What could be a problem though, according to some North Island growers of those big, full-bodied red varieties like syrah, merlot and cabernet sauvignon is that while most of the fruit was bought in flavour-ripe, the sugar levels weren’t as high as they’d usually like. “It just means we’ll have to be careful and creative in the winery” shrugs Mel. It could be a blessing in disguise as lower alcohol levels may mean a swing to the more elegant, gentle red styles that the French are so famed for.
Wine lovers with a sweet tooth won’t be left wanting as the weather across the regions is ideal for fans of the sweet, sticky dessert styles. All this extra moisture and mild daytime temperatures mean botrytis will lay claim to those aromatic whites such as gewürztraminer and riesling, encouraging the berries to shrivel, concentrating all those gorgeous honey, toffee and stonefruit flavours and making me a happy girl indeed.
Two for One Coleraine!
Are you the owner of a bottle of 2005 Te Mata Coleraine? Then the team at Te Mata Estate want to hear from you. They’re in a pickle because they were so impressed with Coleraine 2005 at their Showcase 2011 tastings held around the country recently, that they realised they need more of this wine for their own cellar. So, they’re asking New Zealanders “if you have Coleraine ‘05 then we want to talk to you”. Te Mata will exchange your Coleraine in a two-for-one deal.
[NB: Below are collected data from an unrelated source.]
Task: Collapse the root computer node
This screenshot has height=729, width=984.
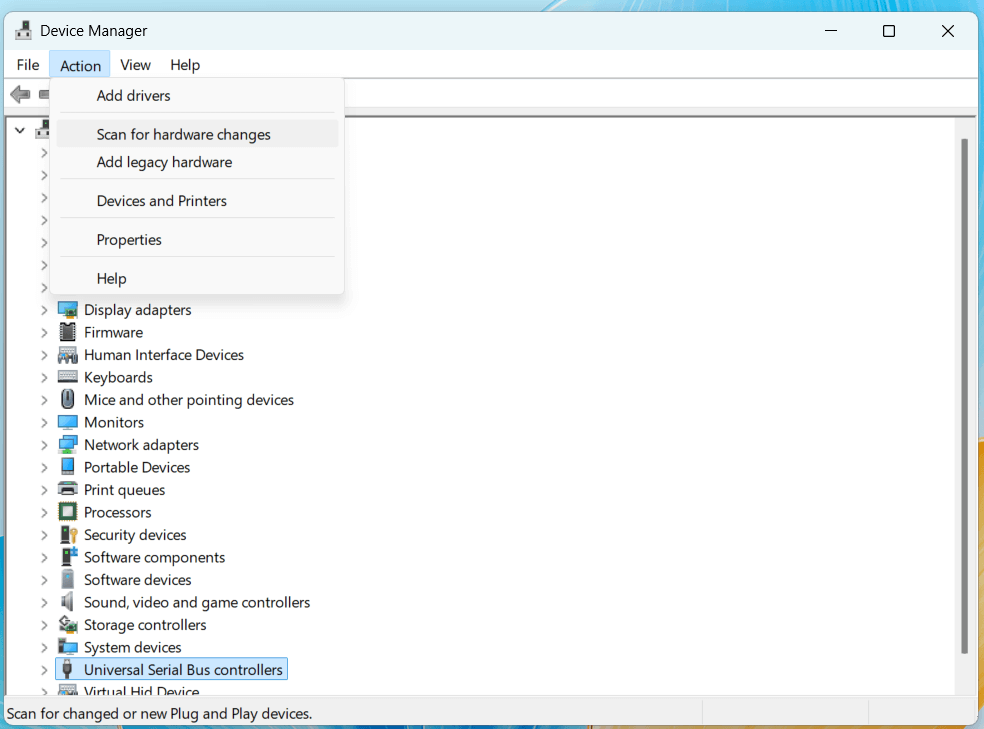Action: (19, 129)
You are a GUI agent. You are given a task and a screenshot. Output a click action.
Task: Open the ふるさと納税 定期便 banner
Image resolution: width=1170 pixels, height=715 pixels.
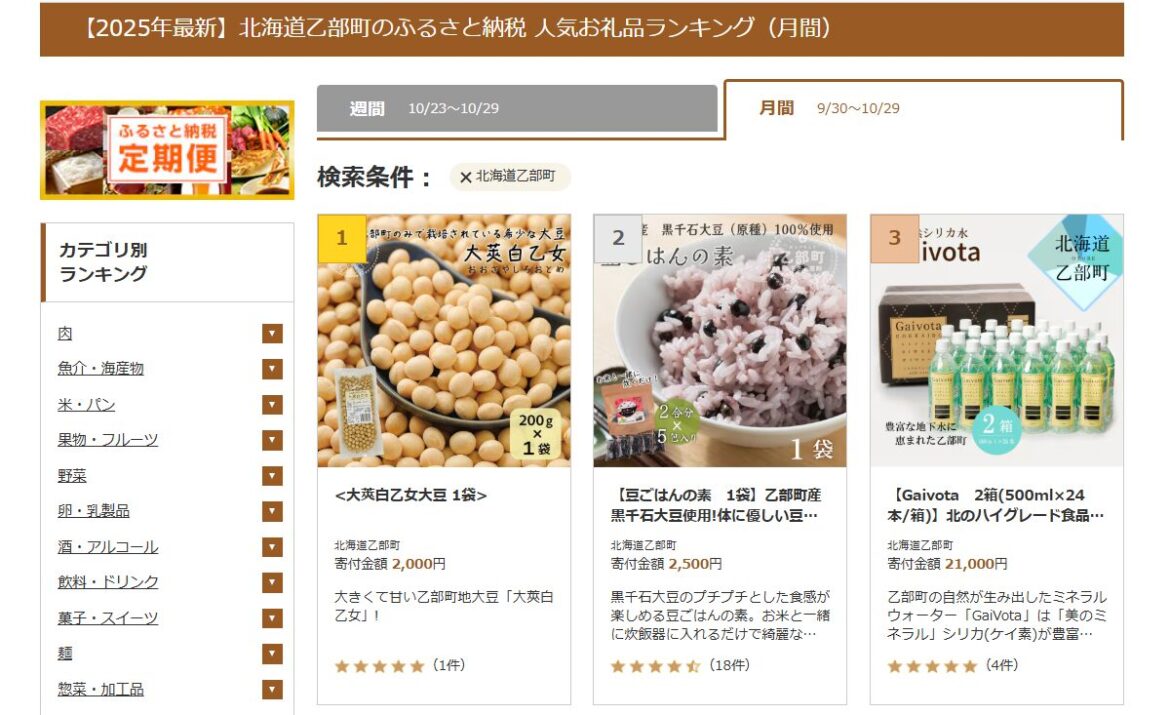[x=167, y=150]
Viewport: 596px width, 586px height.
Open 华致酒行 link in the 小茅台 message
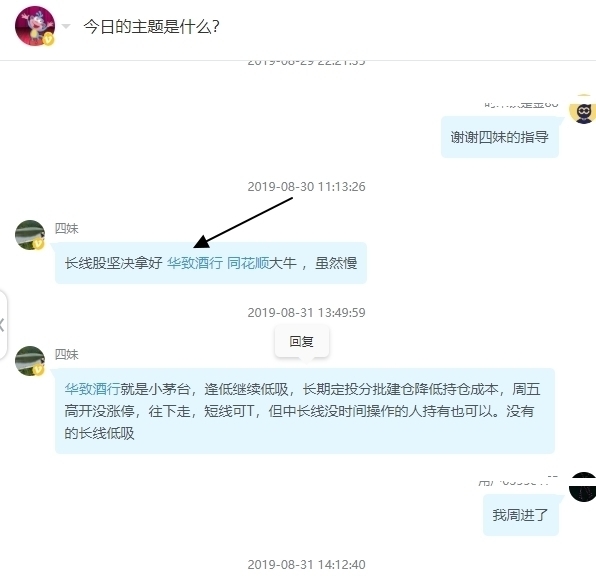[92, 389]
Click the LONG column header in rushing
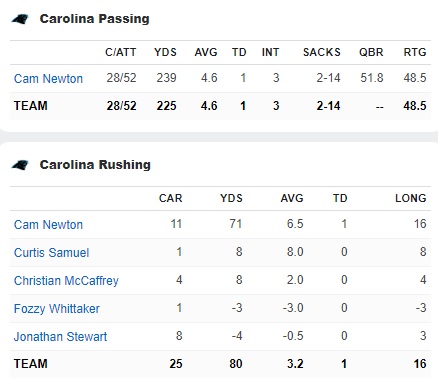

Every bottle of Coleraine ’05 gets you two bottles of Coleraine ’07. Call Sally Duncan now on 06 877 4399 or email email@example.com if you’re interested in turning your good Coleraine into two excellent Coleraines.
Medieval Beer Fest
If your memories of the Oktoberfest in Germany on your O.E back in the day are foggy at best, you can relive some of the glory over in Taranaki at the inaugural Mike’s Brewery Medieval Beer Fest. Held on Saturday 21st May from 2pm – 11pm, it’ll be a grand opportunity to sample sensational organic beers, enjoy Medieval entertainment (jousting anyone?), an authentic Medieval feast, a free collectors drinking vessel, a groovy live band and best of all there’s buses to and from New Plymouth and Hawera so driving isn’t even in the equation!
Just remember to swap your lederhosen for tights, pointy shoes and a tunic of some description. Suits of armour are also encouraged and even court jesters will be tolerated.
Situated on Main North Road Urenui, the team at Mike’s Organic Brewery want to make the event world famous in Taranaki, so if you’re keen to venture westward tickets are available from www.organicbeer.co.nz or you can email firstname.lastname@example.org
Italian-born kiwi winery owner Antonio Pasquale has recently returned from Italy with an excellent, yet slightly unusual export order. Hundreds of cases of his Waitaki Valley Pinot Gris (or Pinot Grigio as it is known in Italy) have been ordered by high end restaurants in Milan and other Italian cities. The unusual thing is that pinot gris is one of the signature grapes of Italy, very widely planted and is incredibly popular over there – so why would they want any from New Zealand? “It’s a little like coals to Newcastle” says Antonio. The wine is delicious; I can vouch for that, but being the only kiwi winery at Vinitaly, one of the worlds largest wine fairs definitely helped. “We were the only NZ winery there, and despite being hidden away we were the only ones with long queues to taste our wines. The Italians were stunned by the clarity and minerality in our pinot gris” he shrugs. The expo attracted a record 156,000 people over three days.
Man O War Gravestone Sauvignon Semillon 2010 $34 (5 Stars)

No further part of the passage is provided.